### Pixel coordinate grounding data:

★ ★ ★ ★ ★

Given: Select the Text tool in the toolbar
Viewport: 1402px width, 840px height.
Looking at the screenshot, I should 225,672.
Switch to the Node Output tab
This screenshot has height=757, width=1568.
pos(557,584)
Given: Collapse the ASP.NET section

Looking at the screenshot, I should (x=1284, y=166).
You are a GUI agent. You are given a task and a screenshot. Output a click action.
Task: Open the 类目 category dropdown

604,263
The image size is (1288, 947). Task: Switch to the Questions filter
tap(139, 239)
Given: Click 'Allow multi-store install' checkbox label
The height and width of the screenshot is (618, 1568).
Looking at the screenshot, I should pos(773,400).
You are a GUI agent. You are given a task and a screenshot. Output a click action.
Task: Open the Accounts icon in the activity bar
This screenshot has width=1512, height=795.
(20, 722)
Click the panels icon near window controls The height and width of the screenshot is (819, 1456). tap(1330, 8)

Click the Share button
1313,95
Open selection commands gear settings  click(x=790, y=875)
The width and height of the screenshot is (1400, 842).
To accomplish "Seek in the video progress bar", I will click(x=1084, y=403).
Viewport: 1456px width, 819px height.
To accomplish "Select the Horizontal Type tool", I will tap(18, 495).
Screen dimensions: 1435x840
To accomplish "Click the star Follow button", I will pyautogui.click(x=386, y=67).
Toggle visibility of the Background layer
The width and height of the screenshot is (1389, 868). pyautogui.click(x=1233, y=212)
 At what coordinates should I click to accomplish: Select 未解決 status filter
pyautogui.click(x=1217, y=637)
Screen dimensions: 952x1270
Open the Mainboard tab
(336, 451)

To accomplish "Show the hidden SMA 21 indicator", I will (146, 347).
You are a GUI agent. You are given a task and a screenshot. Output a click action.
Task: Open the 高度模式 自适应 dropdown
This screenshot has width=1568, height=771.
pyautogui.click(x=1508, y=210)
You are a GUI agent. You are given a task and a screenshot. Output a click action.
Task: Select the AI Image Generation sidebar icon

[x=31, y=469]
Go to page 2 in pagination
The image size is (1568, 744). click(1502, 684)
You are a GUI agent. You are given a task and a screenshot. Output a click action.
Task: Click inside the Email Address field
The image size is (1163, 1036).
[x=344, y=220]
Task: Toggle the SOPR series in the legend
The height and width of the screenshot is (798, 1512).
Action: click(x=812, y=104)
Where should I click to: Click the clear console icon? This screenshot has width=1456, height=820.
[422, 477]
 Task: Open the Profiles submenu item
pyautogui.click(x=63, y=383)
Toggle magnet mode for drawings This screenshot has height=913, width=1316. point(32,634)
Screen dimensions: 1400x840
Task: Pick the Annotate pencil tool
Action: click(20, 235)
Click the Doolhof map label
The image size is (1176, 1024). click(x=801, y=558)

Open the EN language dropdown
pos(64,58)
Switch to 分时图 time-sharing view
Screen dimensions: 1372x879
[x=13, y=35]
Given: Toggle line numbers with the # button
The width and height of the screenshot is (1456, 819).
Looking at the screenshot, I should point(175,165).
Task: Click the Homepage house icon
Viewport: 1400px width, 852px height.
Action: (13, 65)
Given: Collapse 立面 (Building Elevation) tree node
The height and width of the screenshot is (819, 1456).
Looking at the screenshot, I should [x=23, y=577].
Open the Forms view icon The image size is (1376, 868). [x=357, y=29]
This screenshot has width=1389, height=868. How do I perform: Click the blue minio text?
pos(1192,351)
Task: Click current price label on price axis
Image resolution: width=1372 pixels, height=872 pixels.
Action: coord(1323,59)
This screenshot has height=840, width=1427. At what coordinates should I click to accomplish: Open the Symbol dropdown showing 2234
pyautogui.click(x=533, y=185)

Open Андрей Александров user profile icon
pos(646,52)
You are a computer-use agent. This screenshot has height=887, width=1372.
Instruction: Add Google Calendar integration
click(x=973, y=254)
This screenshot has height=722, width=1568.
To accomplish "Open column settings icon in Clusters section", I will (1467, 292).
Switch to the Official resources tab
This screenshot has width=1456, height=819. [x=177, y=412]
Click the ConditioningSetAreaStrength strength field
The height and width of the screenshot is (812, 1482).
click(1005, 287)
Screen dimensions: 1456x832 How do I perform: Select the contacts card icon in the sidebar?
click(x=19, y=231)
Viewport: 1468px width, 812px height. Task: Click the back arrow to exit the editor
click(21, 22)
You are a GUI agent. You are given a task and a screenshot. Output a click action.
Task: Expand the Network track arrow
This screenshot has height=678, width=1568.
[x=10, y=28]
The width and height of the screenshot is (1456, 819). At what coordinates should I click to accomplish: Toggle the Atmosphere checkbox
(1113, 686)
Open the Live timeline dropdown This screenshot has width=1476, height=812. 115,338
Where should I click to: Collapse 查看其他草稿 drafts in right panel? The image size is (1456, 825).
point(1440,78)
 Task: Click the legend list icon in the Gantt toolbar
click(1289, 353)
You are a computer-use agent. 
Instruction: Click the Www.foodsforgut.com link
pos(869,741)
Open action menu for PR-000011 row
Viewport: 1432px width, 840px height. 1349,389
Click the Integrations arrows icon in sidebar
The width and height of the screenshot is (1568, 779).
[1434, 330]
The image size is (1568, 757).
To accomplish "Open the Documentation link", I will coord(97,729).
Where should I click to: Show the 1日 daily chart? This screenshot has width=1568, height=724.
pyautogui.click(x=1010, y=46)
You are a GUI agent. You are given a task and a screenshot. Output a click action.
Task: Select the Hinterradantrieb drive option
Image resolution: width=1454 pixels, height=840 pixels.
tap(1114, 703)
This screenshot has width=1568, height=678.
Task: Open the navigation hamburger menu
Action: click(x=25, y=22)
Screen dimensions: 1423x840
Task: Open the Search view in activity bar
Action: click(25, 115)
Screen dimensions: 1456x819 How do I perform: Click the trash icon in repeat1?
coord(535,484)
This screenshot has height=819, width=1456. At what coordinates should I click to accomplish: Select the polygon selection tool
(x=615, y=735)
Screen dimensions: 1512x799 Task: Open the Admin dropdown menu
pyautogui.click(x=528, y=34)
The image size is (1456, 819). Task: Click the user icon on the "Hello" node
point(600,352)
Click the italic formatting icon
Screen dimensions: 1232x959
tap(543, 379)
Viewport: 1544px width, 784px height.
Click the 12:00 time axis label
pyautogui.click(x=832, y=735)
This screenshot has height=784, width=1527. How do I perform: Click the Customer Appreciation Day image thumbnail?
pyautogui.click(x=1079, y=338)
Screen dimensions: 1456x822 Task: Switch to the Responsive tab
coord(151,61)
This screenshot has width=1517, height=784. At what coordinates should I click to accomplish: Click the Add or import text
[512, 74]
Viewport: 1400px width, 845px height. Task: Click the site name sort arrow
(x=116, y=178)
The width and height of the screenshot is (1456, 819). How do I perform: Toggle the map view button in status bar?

★ ★ ★ ★ ★

### What this task involves:
Pick each line holding the word "computer" out of the data and copy it.

### Response to this exercise:
You are a computer-use agent. This screenshot has height=887, width=1372.
You are a computer-use agent. 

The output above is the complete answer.